If you get paperless mortgage statements or have autopay set up on your home loan, or even if you get statements in the mail, it might be easy to miss important information.
By paying close attention to exactly what’s included in your mortgage statements, you’ll avoid unpleasant surprises.
What Is a Mortgage Statement?
Maybe you became well versed on mortgage need-to-knows.
And you did the hard work of calculating your mortgage size, qualifying for a mortgage, and getting that loan.
Now comes the mortgage statement, a document that comes from your mortgage loan servicer. It typically is sent every month and includes how much you owe, the due date, the interest rate, and any fees and charges.
In the past, the information that was included and the format of a mortgage statement ran the gamut among lenders. Thanks to the Dodd-Frank Act, enacted in 2010, mortgage servicers must include specific loan information and follow a uniform model for mortgage statements.
Statements also include information on any late payments, how much you’ll need to pay to bring your balance into the green, and any late fees you’re dinged with. You can also find customer service information on your mortgage statement.
What Does a Mortgage Statement Look Like?

Problems and tasks -
1) Summarize the mortgage statement passage in two sentences.
2) Pull a passage from the mortgage statement passage word for word, beginning at the words "Maybe you became" and stopping after "your mortgage statement.".

Provided records -

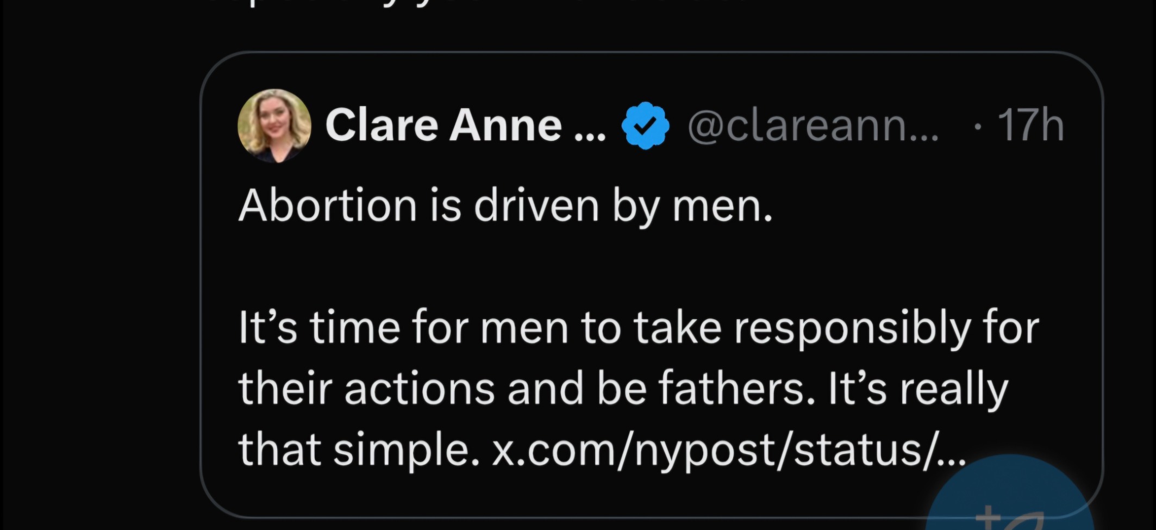Viewport: 1156px width, 530px height.
Task: Open the Clare Anne display name
Action: pyautogui.click(x=443, y=126)
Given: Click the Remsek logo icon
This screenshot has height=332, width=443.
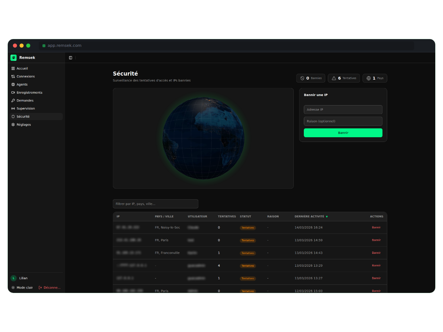Looking at the screenshot, I should pos(13,58).

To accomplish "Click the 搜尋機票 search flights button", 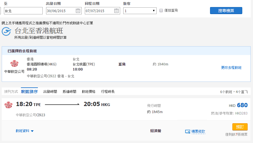I will (x=226, y=10).
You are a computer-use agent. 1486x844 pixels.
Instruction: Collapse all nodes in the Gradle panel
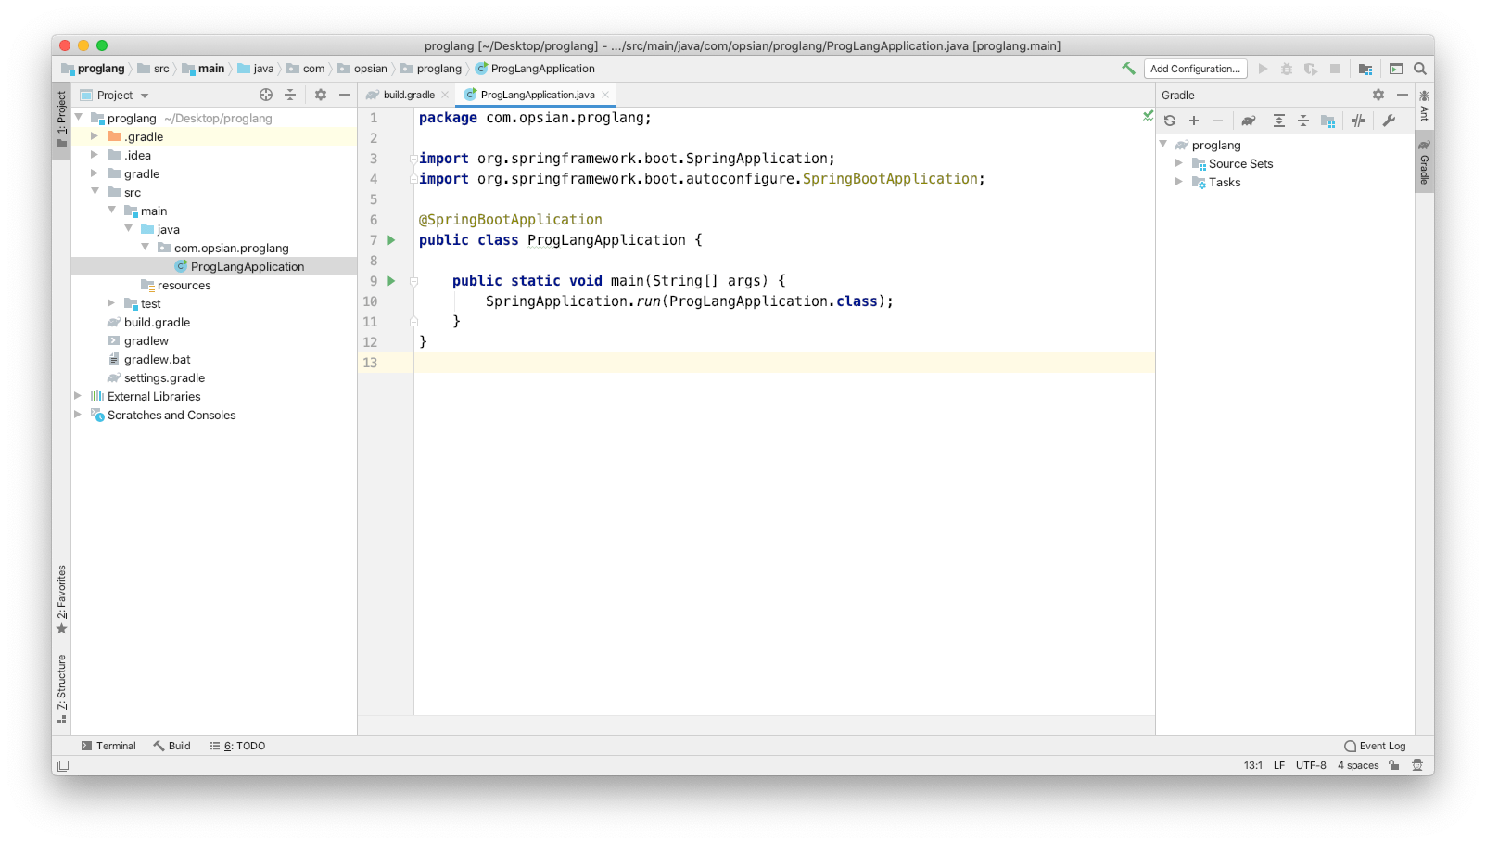click(1303, 121)

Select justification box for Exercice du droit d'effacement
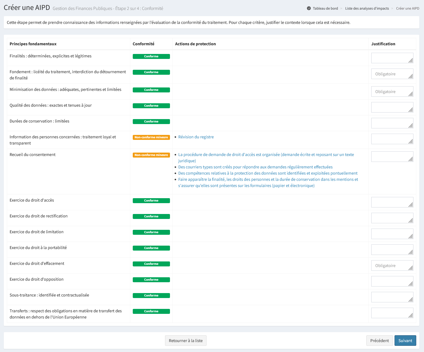pyautogui.click(x=392, y=265)
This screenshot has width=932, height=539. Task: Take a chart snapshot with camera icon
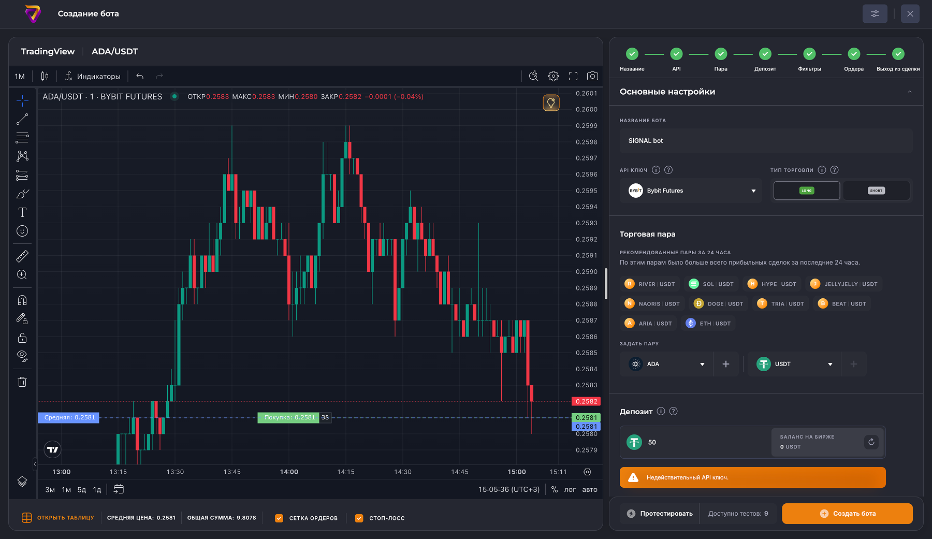click(x=592, y=76)
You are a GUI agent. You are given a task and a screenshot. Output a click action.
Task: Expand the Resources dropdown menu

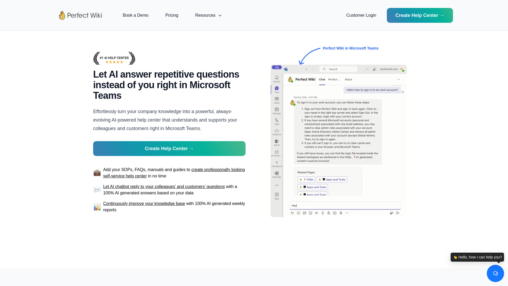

Solutions in order -
1) A mortgage statement is a document from your mortgage loan servicer, typically sent every month, that shows how much you owe, the due date, the interest rate, and any fees and charges, along with late payments, late fees, and customer service information. Under the Dodd-Frank Act, enacted in 2010, servicers must include specific loan information and follow a uniform model, and paying close attention to these statements helps you avoid unpleasant surprises.

2)
Maybe you became well versed on mortgage need-to-knows.
And you did the hard work of calculating your mortgage size, qualifying for a mortgage, and getting that loan.
Now comes the mortgage statement, a document that comes from your mortgage loan servicer. It typically is sent every month and includes how much you owe, the due date, the interest rate, and any fees and charges.
In the past, the information that was included and the format of a mortgage statement ran the gamut among lenders. Thanks to the Dodd-Frank Act, enacted in 2010, mortgage servicers must include specific loan information and follow a uniform model for mortgage statements.
Statements also include information on any late payments, how much you’ll need to pay to bring your balance into the green, and any late fees you’re dinged with. You can also find customer service information on your mortgage statement.